● **Required work**
Beginning at the line that contains "This screenshot has", reproduce the entries below exactly, ending with the line that contains "Task: Click left". Omit each picture.

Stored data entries
===============
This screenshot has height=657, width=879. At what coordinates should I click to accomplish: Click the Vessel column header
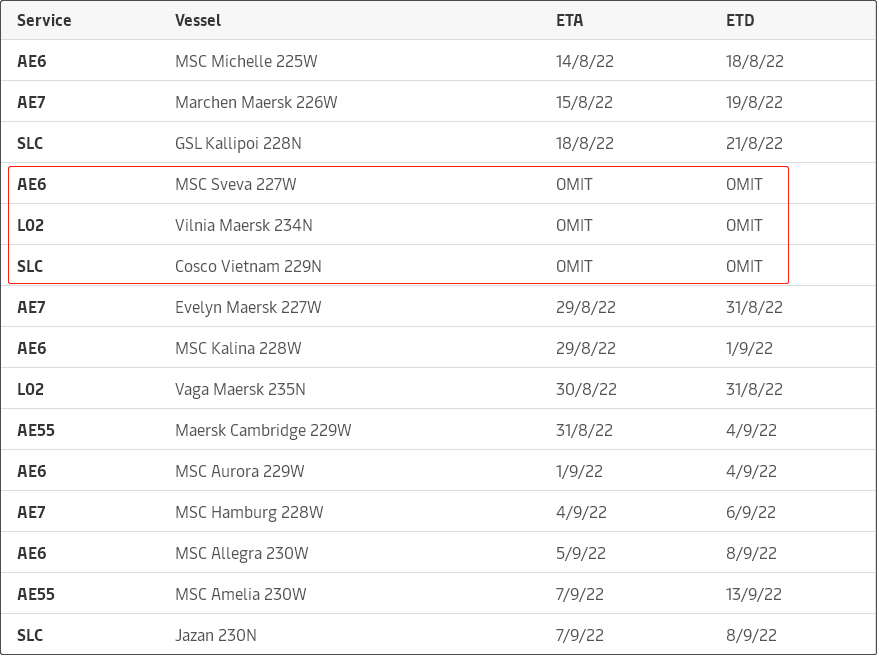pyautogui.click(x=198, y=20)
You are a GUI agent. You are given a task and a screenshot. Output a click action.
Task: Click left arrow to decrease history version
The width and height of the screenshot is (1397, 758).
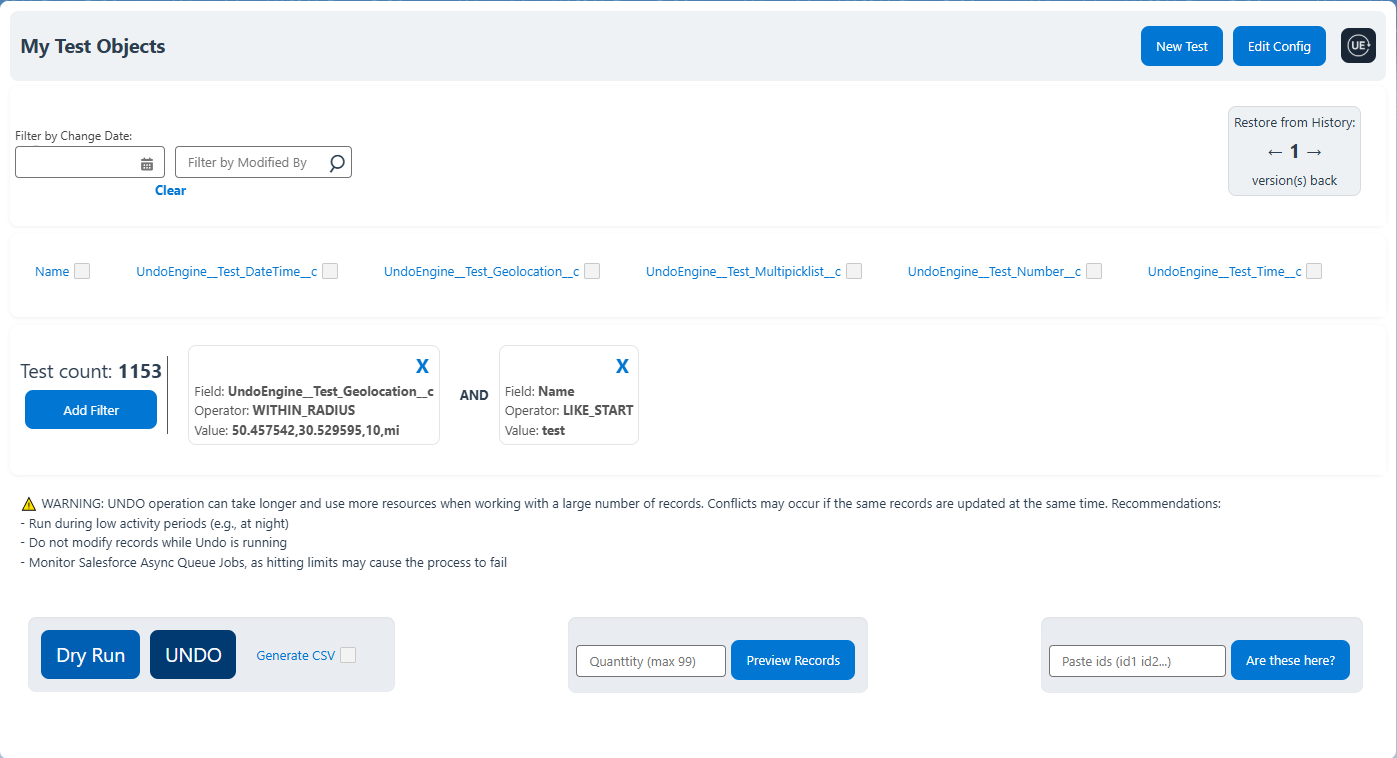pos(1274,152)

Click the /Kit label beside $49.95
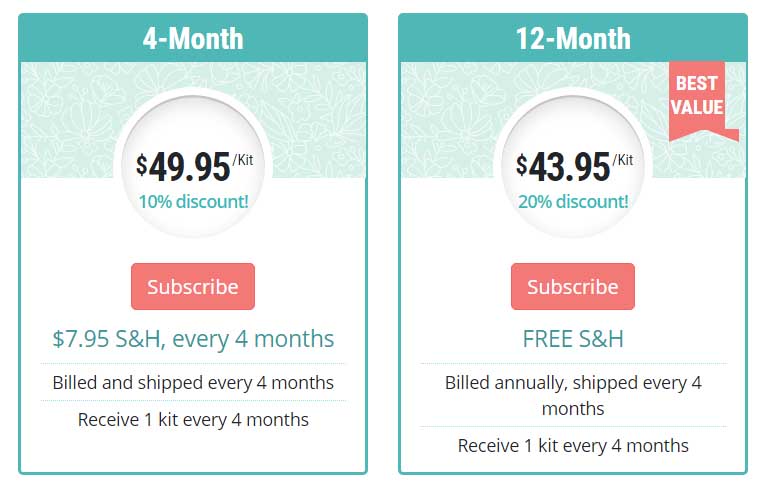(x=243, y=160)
===============
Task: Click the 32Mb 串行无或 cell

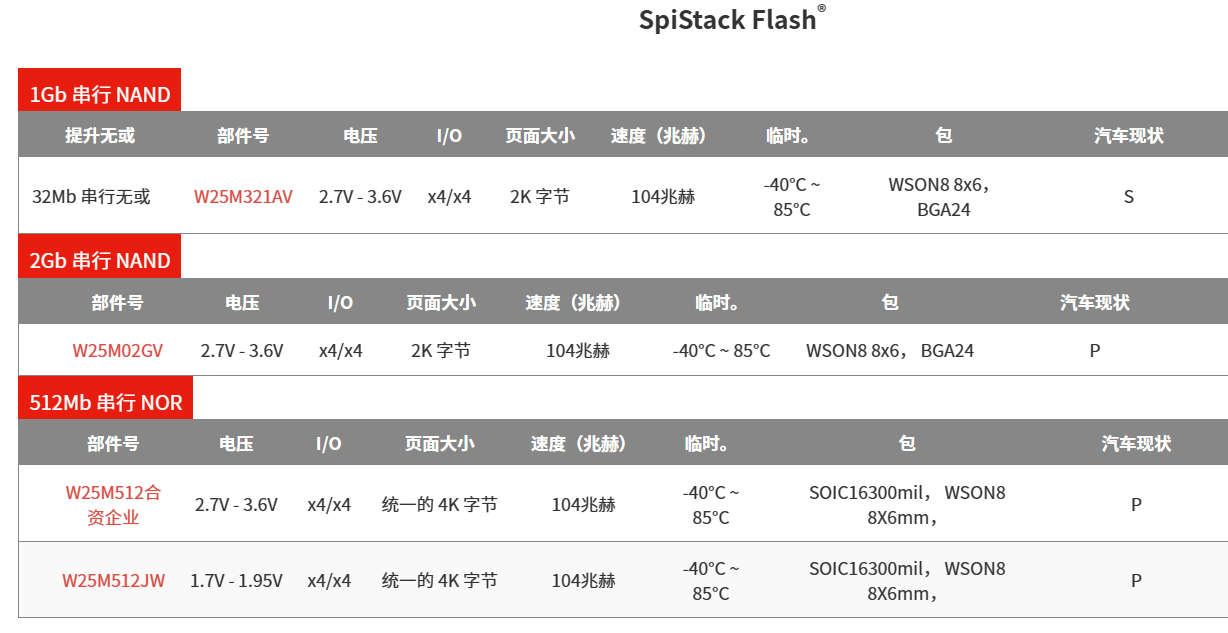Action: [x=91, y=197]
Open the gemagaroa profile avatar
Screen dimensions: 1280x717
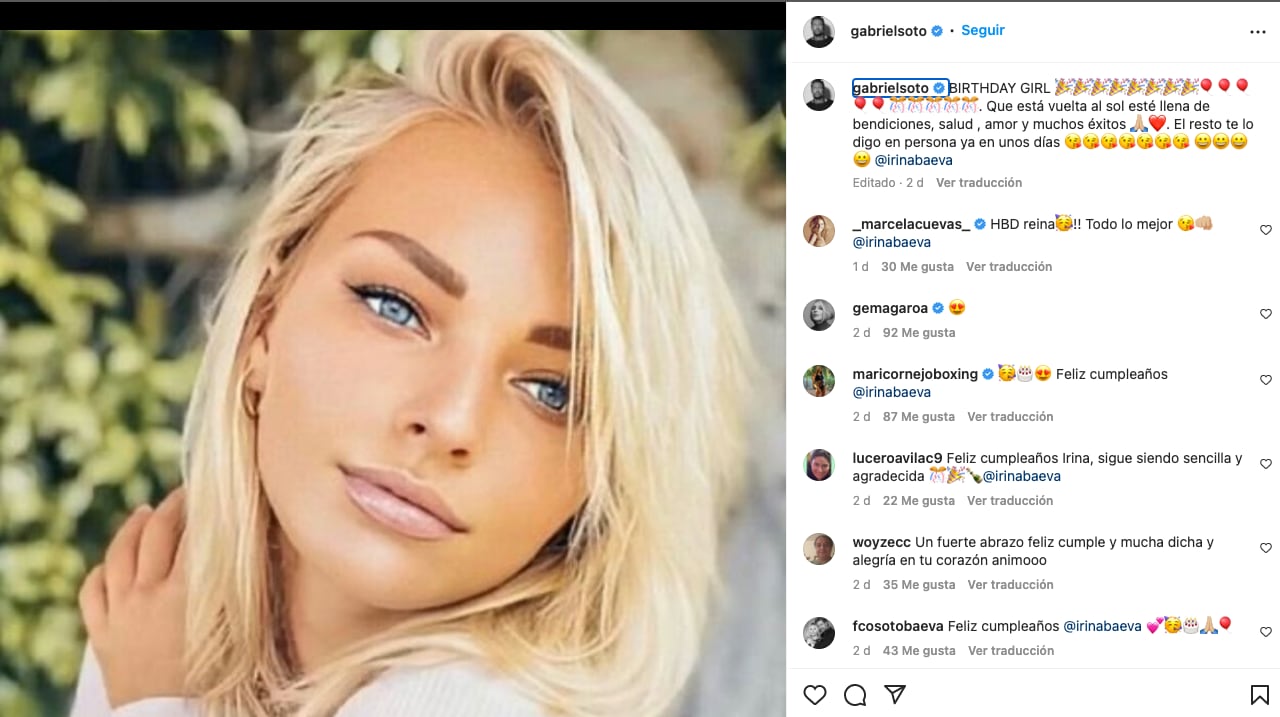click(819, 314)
===============
● **Task result**
This screenshot has height=657, width=879. At what coordinates should I click to accomplish: Click the Vessel column header
pyautogui.click(x=198, y=20)
You are a GUI agent. You are given a task and a screenshot. Output a click action.
Task: Click left arrow to decrease history version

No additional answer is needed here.